Thursday, December 25, 2014

John Squire (1811-1890) — Organ Builder

Builder's Plate, St Peter's, Brampton, Suffolk

One of the interesting aspects of genealogical research is the connection to social history. I've previously written about the Tanton family of St Giles in the Wood, Devon. While recently updating my records on this family, I discovered that I had missed three children of Elizabeth Tanton (1770-1846) and her husband Robert Squire (1768-1846). At first I was sceptical given the ten year gap between the baptism of their fourth child in 1799 and that of their fifth in 1809. What convinced me, however, was three things. First, there is no evidence of any other Robert and Elizabeth Tanton in North Devon. Second, their sixth child, John Squire, had a daughter named Frances Tanton Squire. Finally, in the 1851 Census, John Squire is recorded as visiting his oldest sister Fanny and her family.

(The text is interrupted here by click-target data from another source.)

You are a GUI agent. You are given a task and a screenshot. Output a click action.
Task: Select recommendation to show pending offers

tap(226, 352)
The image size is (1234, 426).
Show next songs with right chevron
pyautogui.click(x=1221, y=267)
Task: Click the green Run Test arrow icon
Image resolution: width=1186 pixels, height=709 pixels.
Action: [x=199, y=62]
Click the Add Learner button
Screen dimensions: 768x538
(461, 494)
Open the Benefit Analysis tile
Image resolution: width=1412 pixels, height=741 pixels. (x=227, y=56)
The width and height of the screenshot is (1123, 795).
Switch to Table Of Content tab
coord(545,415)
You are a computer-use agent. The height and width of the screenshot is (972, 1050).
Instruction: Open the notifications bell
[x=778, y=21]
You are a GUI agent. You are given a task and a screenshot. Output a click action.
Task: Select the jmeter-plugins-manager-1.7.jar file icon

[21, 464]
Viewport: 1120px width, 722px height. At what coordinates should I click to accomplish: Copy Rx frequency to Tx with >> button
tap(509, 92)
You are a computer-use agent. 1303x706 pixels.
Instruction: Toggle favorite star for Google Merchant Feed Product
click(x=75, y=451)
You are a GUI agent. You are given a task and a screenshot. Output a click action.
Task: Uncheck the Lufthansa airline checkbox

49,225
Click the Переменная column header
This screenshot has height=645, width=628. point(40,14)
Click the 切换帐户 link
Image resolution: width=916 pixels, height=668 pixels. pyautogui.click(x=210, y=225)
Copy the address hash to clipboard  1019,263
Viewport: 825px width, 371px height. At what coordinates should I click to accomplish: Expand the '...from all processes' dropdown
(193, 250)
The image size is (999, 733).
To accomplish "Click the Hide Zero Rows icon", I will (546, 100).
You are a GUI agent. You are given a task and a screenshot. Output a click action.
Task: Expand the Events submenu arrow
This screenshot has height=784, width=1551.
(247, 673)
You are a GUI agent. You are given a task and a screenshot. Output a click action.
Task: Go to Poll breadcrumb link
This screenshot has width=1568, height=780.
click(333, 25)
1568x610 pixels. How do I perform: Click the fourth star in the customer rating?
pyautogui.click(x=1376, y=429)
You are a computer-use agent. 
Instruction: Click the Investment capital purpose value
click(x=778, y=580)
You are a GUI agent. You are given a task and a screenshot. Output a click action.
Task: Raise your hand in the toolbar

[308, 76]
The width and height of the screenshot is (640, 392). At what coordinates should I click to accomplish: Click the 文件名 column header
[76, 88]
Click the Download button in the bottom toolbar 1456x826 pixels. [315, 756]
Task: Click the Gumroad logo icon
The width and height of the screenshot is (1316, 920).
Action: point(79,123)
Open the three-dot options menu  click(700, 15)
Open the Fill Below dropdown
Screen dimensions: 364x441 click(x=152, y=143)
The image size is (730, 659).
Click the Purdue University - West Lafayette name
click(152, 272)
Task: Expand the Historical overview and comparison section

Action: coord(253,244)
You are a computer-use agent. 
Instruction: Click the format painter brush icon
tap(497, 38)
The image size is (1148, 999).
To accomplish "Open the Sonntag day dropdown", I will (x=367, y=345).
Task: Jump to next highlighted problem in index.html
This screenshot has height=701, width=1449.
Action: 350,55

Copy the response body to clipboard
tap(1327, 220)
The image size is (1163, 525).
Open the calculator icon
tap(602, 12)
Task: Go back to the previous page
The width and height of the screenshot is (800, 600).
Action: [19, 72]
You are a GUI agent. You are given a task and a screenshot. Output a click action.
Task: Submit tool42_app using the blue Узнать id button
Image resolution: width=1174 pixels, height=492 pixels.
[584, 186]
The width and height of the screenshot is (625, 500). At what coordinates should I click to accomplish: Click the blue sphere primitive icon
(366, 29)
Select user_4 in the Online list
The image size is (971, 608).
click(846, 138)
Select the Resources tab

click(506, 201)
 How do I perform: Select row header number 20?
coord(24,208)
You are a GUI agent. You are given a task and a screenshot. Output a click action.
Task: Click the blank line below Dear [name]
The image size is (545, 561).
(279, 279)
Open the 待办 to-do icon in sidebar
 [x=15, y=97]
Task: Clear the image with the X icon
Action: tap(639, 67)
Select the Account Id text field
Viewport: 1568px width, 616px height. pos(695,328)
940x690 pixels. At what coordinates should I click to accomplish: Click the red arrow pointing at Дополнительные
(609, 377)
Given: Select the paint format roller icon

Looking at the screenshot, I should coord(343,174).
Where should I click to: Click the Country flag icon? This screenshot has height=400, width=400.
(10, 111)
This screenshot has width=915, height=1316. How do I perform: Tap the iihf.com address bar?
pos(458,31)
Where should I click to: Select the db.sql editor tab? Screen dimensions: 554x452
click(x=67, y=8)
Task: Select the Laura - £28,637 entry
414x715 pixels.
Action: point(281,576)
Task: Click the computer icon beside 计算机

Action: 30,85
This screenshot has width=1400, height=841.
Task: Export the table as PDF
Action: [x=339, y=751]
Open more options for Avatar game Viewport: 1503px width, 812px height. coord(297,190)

What is most interesting about John Squire, however, is that in every census from 1841 to 1881 his occupation is recorded as organ builder. Further research uncovered photographs of one of his organs in St Peter's Church in Brampton, Suffolk.

St Pancras Church, London
John Squire was born in Great Torrington, Devon in 1811. His father was a carpenter. In 1832, John married Mary Ann Slocombe (1808-1879) in the parish of Alphington near Exeter. Five children were baptised at St Sidwell in Exeter. The first reference to John as an organ builder was in the record for his daughter, Frances Tanton Squire's baptism in 1836. In about 1839, John moved with his family to London. While in London, John and Mary Ann had four more children who were all baptised at St Pancras. It is interesting to note their daughter's Elizabeth (1842-1927) and Rosina (1845-1929) were not baptised until 1854.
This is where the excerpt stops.